Examination of the posterior segment of the eye is a technically demanding and challenging task. To examine these structures—the vitreous, retina, subretinal layers, pars plana, and optic nerve—one must combine excellent observational skills, clinical experience, and a facility with the instruments and lenses used to illuminate and magnify the posterior structures of the eye. The basic principle of ophthalmoscopy is focusing light rays from the patient’s fundus onto the examiner’s fundus (Fig. 3–1). This chapter reviews the various methods of ophthalmoscopy as well as the many types of tools used to examine the posterior ocular structures. Diagnostic imaging techniques of the posterior segment of the eye, such as ultrasonography, optical coherence tomography, and angiography, are discussed in Chapter 4.
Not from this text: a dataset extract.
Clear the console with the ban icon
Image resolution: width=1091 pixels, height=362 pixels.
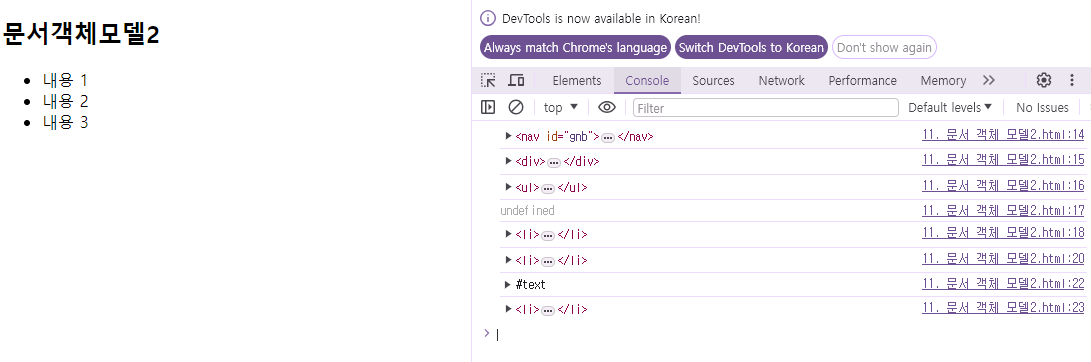tap(516, 107)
Examination of the entire posterior segment requires pupillary dilation. Dilation of the pupil permits adequate illumination of the vitreous and retina and allows one to examine the peripheral retina. Standard pupillary dilating drops are 1% tropicamide (Mydriacyl) and 2.5% Neo-Synephrine (or Mydfrin) drops, which are instilled into an eye anesthetized with topical proparacaine hydrochloride 0.5% (Ophthetic) (Table 3–1). Dilation is generally achieved within 15 or 20 minutes and is often more rapid in eyes with light-colored irides. Darker irides may require a second set of dilating drops.


Methods of Ophthalmoscopy


There are three main methods of ophthalmoscopy: direct ophthalmoscopy, indirect ophthalmoscopy, and slit-lamp contact or noncontact lens biomicroscopic ophthalmoscopy.


What Are the Advantages of Direct Ophthalmoscopy?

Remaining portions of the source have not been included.